Что с того? Можно подумать, он позволит отнять у него лучшие моменты жизни. Ничего подобного. Будет принимать во всем активное участие. Разделит с ней все радости. И конечно, все трудности.
– Какая разница?
– Большая. Сам подумай, ты ведь даже не хочешь, чтобы он родился.
Это он-то не хочет? Да он ждет не дождется, когда сможет взять малыша на руки. Когда тот сделает первый шаг, скажет первое слово. Когда Маркус поведет его в школу. Когда…
– А если бы хотел? Гипотетически?
Да что он к ней пристал? Все равно нет никакого «гипотетически». Маркусу ребенок совершенно не нужен. Хочешь не хочешь, а придется выкручиваться самой.
– Даже если бы и хотел, толку от тебя все равно никакого. Как гипотетически, так и фактически. Ты хоть раз менял подгузник?
– Куда уж мне, – фыркнул Маркус.
– О чем и речь.
– Ну да, можно подумать, ты на работе только этим и занимаешься.
Тут он, конечно, не прав. Ну и что? Можно подумать, это так сложно. Научится. Она и не такому научилась.
– Кстати, порой мои клиенты беспомощны, как дети, хотя, конечно, до такого ни разу не доходило, – признала Селия.
– Вот видишь. Из меня выйдет родитель не намного хуже, чем из тебя.
Кто это сказал, что из нее выйдет плохая мать? Попробовал бы он заключить взаимовыгодный договор между конкурирующими фирмами.
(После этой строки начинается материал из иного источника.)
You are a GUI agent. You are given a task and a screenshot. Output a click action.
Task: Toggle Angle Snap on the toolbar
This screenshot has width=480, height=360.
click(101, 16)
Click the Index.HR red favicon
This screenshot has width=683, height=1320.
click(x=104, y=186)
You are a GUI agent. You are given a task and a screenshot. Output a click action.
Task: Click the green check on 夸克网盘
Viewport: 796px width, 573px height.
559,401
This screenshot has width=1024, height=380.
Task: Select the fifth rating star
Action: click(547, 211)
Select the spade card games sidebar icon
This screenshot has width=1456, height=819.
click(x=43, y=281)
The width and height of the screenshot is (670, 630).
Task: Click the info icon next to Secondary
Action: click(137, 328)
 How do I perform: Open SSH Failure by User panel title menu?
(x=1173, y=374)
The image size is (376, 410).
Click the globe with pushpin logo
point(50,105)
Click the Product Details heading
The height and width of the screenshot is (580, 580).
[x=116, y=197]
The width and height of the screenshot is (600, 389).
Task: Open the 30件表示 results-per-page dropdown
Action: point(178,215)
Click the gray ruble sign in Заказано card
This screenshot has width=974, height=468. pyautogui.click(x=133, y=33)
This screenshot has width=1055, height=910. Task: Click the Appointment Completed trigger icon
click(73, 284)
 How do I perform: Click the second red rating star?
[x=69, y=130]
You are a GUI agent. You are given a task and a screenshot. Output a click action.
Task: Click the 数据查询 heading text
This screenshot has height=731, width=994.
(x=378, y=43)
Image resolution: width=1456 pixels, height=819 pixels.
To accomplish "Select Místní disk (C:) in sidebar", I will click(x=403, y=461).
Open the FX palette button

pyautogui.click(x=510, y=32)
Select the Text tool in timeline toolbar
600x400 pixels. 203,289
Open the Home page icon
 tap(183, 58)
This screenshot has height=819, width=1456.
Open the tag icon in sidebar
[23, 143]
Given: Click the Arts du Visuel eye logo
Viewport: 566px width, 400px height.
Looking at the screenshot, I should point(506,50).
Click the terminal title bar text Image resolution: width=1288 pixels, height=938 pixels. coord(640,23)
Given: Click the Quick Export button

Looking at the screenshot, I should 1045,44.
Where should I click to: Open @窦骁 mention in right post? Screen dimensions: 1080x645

Это потруднее, чем стирать пеленки. Бессонные ночи тоже ерунда. Будто ей не приходилось спать по два часа в сутки!
– Ладно. На минуточку представлю тебя заботливым папашей.
– Уж постарайся.
– Но все равно ты сдашься раньше, чем у младенца появится первый зуб. Как начнет вопить не переставая, никакие моральные принципы тебе не помогут.
Маркус заговорщически подмигнул:
– А спорим, не сдамся?
Вот, значит, как? Селия никак не могла ожидать такого поведения от Маркуса. Впрочем, он всегда любил рисковать.
Какая разница, что им движет, чувство родительской любви, искреннее желание помочь или бравада? Главное, он, в случае чего, придет на помощь. Не стоит заранее от нее отказываться.
На всякий случай Селия привела последний аргумент:
– А люди что скажут? Я – кормилец, а ты – домохозяйка?
– Подумаешь, люди, – проворчал Маркус. – Какое мне дело до людей?
Вот теперь ему уже и до людей нет дела. Что это с ним случилось? Неожиданно вспыхнувший отцовский инстинкт?
– Слушай, Маркус, все-таки твое поведение меня удивляет. Ты говоришь очень странные вещи.
– Чего же тут странного? Мне тридцать три года. Имею я право, наконец, стать отцом, хотя бы гипотетически?
– Вчера ты вообще не хотел становиться отцом даже гипотетически.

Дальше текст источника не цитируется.